Getting Knocked Down
I recently shared a perspective in a keynote presentation I did that helped reshape my view of obstacles and life’s difficulties; this might help you too…
My wife’s best friend has a friend whose husband, I am embarrassed to say, I envied. He had the life I wanted. We are close in age and both came from the Bay Area of San Francisco.
After several failed businesses, he started an electronics store called “Jacks.” The stores were relatively successful and were bought out for a good sum. He then invested that money into commercial real estate in the San Diego Valley, before the boom. He ended up owning several buildings that made him tens of millions, maybe hundreds of millions.
We would go to his parties at the home he custom built in Rancho Santa Fe (one of the richest ZIP codes in the county). The home, estate really, was more than 10,000 square feet on an amazing piece of sprawling land and it was designed in just the style I love.
His cars were amazing and he also had a yacht in the harbor and a private plane. He was also a good-looking guy and had a beautiful family he adored and who adored him. He was warm, friendly and always the life of the party. I wanted his life. In my head (privately, of course) I would wish I was Gary Boyd.
A year and a half ago he had a cough that became increasingly worse. When he went to the doctor he was diagnosed with throat cancer. He never smoked, lived relatively healthy—it was completely unexpected. He had finally arrived, was living the life he never could have imagined, and then this.
His family had to watch him slowly and painfully wither away until he finally died seven months ago.
Now, every day I say, thank God I am not Gary Boyd.
Here is the point: No matter what obstacle I encounter now, no matter what setback I experience, I have a whole new perspective on just how “catastrophic” the situation really is. If I take a risk and am embarrassed, if I call someone and they reject me, if I lose a bunch of money in an investment, if I wreck my car, lose my house (not that I have!), no matter what obstacle comes my way, I say, “At least I am not Gary Boyd.”
Point is, as long as you are on the right side of the dirt, no obstacle really matters.

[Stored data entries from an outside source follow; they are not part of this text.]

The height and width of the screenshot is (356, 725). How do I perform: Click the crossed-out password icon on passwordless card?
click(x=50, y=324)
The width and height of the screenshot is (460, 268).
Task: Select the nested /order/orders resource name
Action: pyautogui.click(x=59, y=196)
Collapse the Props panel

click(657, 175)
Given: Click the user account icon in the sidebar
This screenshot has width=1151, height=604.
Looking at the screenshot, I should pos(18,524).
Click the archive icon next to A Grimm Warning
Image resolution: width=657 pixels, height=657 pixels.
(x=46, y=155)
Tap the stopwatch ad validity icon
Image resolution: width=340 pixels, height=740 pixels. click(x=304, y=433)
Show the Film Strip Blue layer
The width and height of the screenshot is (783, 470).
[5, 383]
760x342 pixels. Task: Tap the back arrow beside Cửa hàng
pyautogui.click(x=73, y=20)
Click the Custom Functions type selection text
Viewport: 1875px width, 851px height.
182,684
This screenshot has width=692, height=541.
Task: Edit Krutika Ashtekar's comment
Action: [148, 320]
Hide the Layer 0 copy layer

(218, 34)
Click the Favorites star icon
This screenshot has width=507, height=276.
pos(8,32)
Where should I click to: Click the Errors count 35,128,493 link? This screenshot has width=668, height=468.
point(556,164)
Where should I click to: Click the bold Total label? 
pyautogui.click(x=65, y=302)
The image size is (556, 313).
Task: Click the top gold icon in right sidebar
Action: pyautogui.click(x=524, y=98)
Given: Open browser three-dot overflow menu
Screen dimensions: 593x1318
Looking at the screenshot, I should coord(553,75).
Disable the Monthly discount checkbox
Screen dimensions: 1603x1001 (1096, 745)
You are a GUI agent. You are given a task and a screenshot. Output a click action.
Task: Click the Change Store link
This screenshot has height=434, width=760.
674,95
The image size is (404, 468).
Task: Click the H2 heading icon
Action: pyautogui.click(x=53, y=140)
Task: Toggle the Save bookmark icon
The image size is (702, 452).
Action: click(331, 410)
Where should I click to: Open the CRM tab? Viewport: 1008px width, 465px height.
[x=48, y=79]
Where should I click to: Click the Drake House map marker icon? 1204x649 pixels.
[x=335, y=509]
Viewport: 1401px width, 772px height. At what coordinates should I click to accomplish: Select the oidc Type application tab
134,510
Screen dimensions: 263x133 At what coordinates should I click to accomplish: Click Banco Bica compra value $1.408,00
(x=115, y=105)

We all experience failure, setbacks, disappointments and obstacles. And yes it hurts, and that is okay. We are human. Rejection, failure and letdowns hurt humans. It’s part of the deal.
Now the difference is how long you let it keep you down.
Here is the evolution I have gone through and recommend for you. What used to bum me out for 2 weeks I eventually whittled down to 2 days. Then I got it down to 2 hours and then 20 minutes. Now when I am knocked down, I give myself about 2 minutes to sulk and then I brush myself off and get back on the horse. I also look to replace the experience with something positive. I never allow myself to end the session or day with a defeat. I will keep working until I can gain some kind of victory.
So it’s okay to get knocked down; its even good for you—it’s the beginning of growth. And it’s okay that it smarts a bit. And it’s okay to give yourself some recovery time. Now just try and reduce the time it knocks you out. And get over the idea that life sucks for you. Remember, you are not Gary Boyd.